Sell promised that stronger security is possible.
"It appears to me the tail's wagging the dog," said a skeptical Rep. Charlie Melancon, D-La.
"It has been suggested that we shoot the dog," Sell responded. "I have to reject that suggestion in the strongest possible way. It is my view we have to have Los Alamos."
The embarrassing October incident involving the classified documents resulted in a shake-up in the NNSA, which oversees the lab. Linton Brooks, already reprimanded for an earlier incident, resigned earlier this month as head of the NNSA.
Lab officials have said none of the material found during the drug raid was top secret.

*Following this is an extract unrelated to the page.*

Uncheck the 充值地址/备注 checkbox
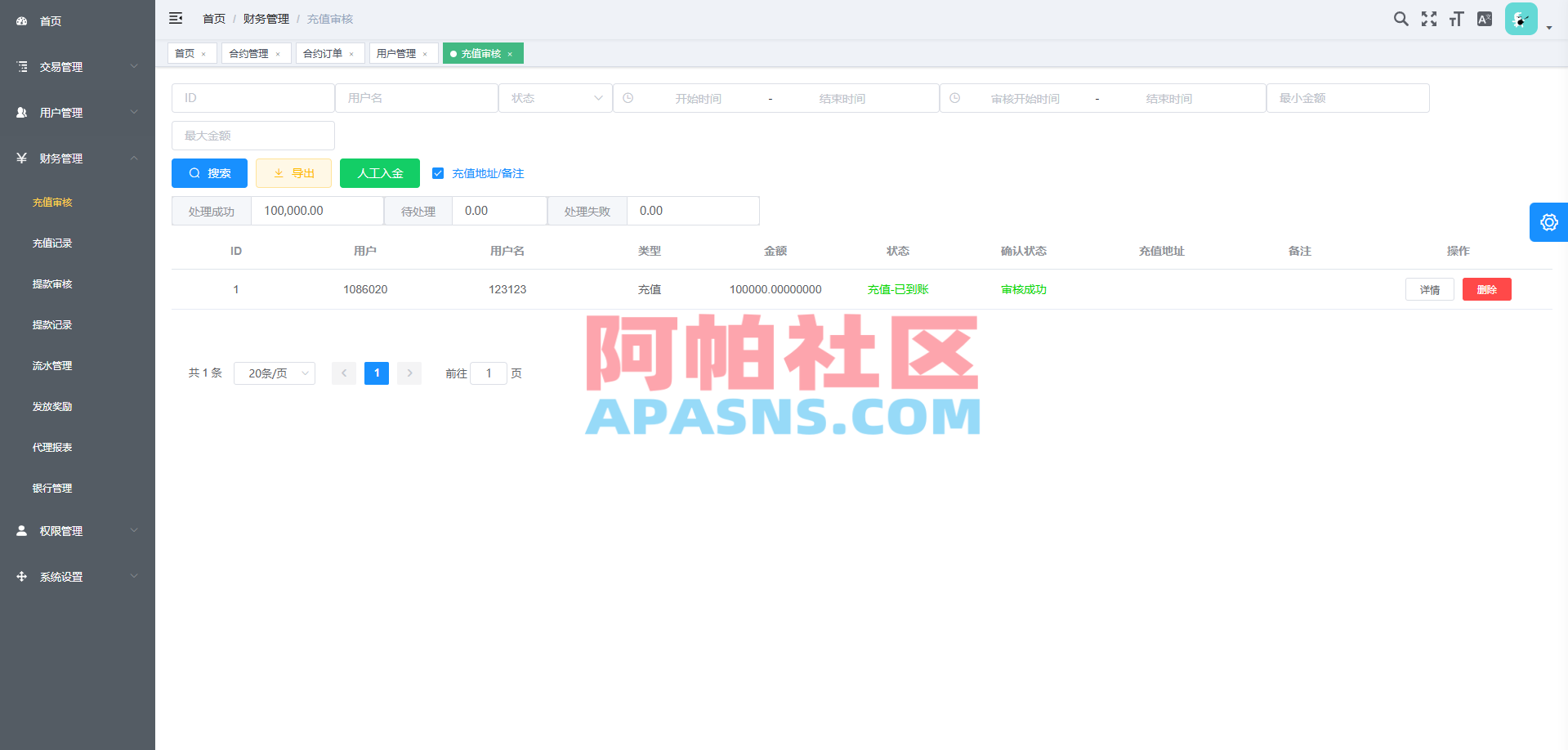Image resolution: width=1568 pixels, height=750 pixels. (438, 172)
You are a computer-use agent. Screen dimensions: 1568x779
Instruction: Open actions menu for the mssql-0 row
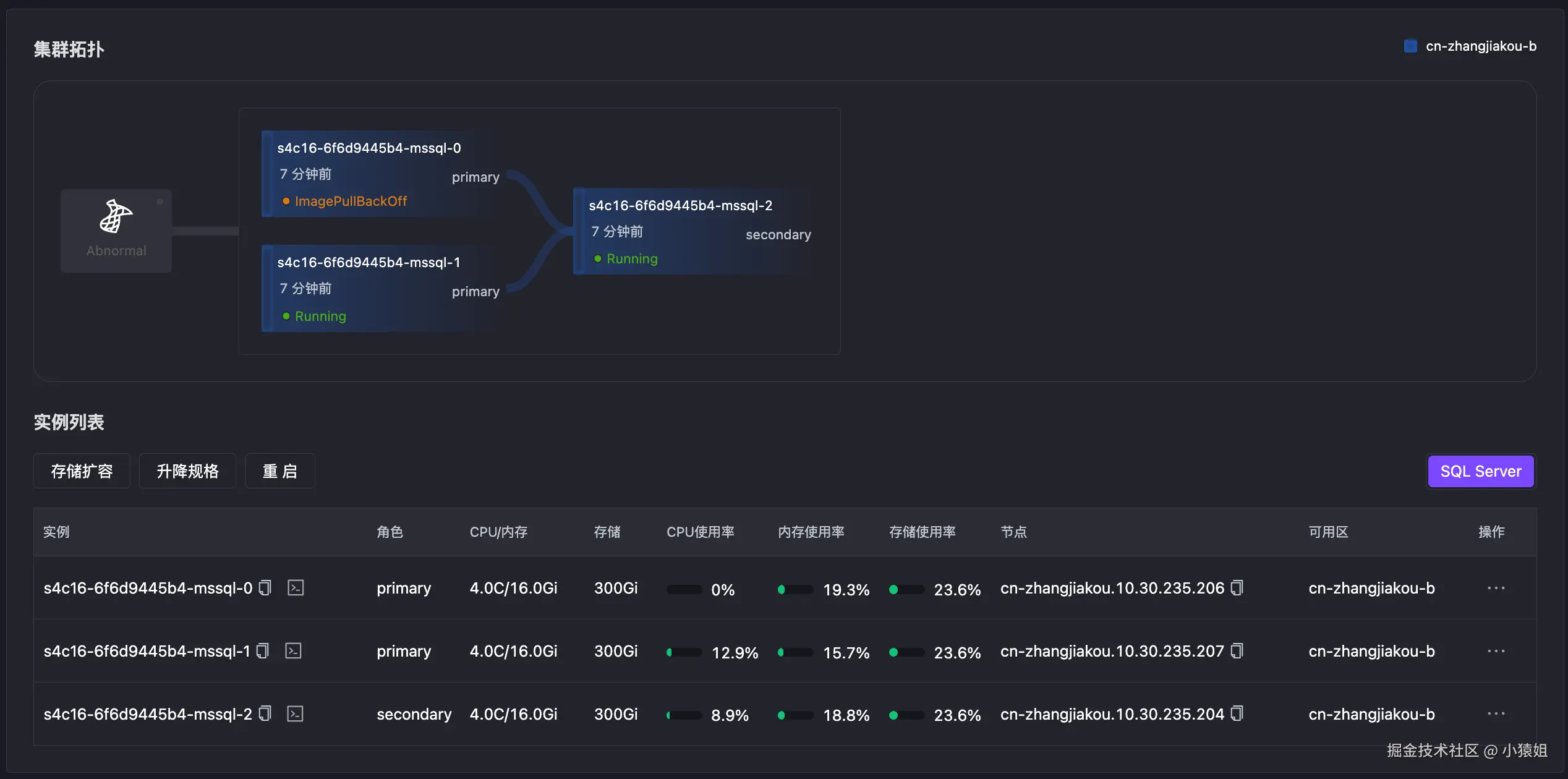(1496, 588)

A lawyer for the employee, a 22-year-old archivist, has said she took it home to catch up on work.
Security problems at the lab date back to the late 1990s. They include the disappearance of two hard drives containing classified material that later were found behind a copying machine and the disappearance of two computer disks that forced a virtual shutdown of Los Alamos for months in 2004. It later was learned those two disks never existed.
Eric Fairfield gets calls from people who want to leave town. David Carroll is tired of a few people making all of Los Alamos National Laboratory look bad. And Brad Lee Holian says morale has never been worse.

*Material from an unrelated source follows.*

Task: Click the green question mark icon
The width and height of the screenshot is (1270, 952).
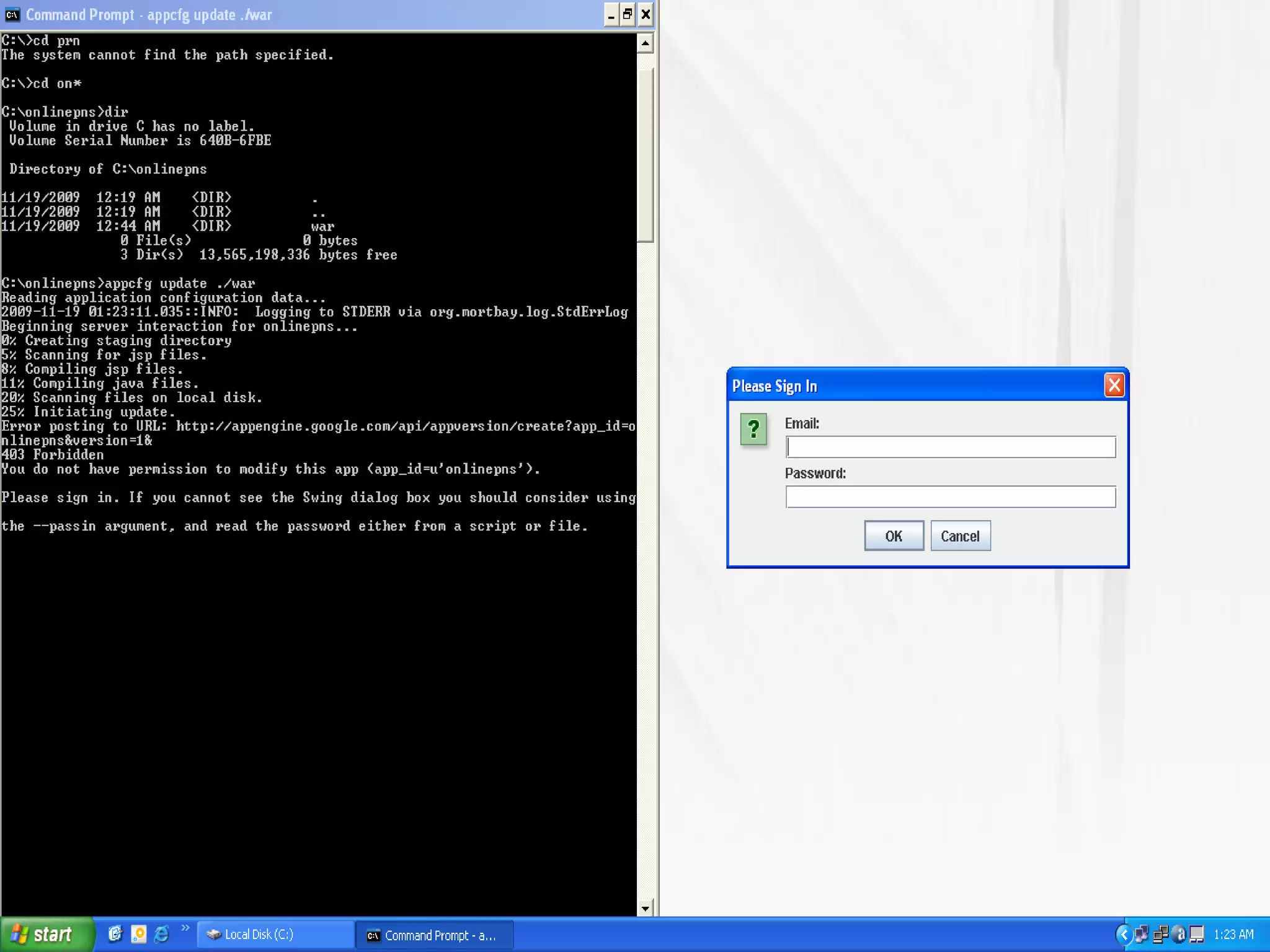Action: (753, 429)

These current or former lab scientists had a lot to say at the end of a rough week for the lab, capped by Energy Secretary Samuel Bodman's comment that "arrogance" among lab scientists contributes to security problems there.
Bodman's comments, made to a House subcommittee, prompted an unusually strong reaction from lab scientists and many anonymous comments at an employee Web log called "LANL -- The Corporate Story."
"It's really interesting that all of the screw-ups are our fault and that (the Department of Energy) and (National Nuclear Security Administration) don't have any culpability in it," said Carroll, a scientist with 38 years at Los Alamos.
He said nearly all the people at the lab take security responsibility seriously but don't get credit for it. "And something goes wrong that's caused by one or two people. ... That gets smeared over all of us," he said.
The FBI has investigated how classified documents ended up last fall at the home of a former lab contract worker. No one has been charged with a crime, but 24 people at the lab have been disciplined.
Former scientist Eric Fairfield is now a financial consultant who advises people on money and how to get a new job. "I get a lot of calls saying, 'Get me the hell out of here,' " he said. But Fairfield said the lab can be run well in the presence of headstrong scientists.
Holian said people "are absolutely incredulous" that they would be hearing the same kind of talk years after former director Pete Nanos shut the lab down to review safety and security procedures.
"It's never been worse," Holian said of worker morale. "And that includes Nanos' shutdown. It's a real low." He also said people are "appalled" that no one seems to be defending the lab.
(more at link)
DOE/NNSA had an opportunity to make a real change when the operating contract went out for bid, but they chose more of the same by awarding the contract to the UC-Berkeley team.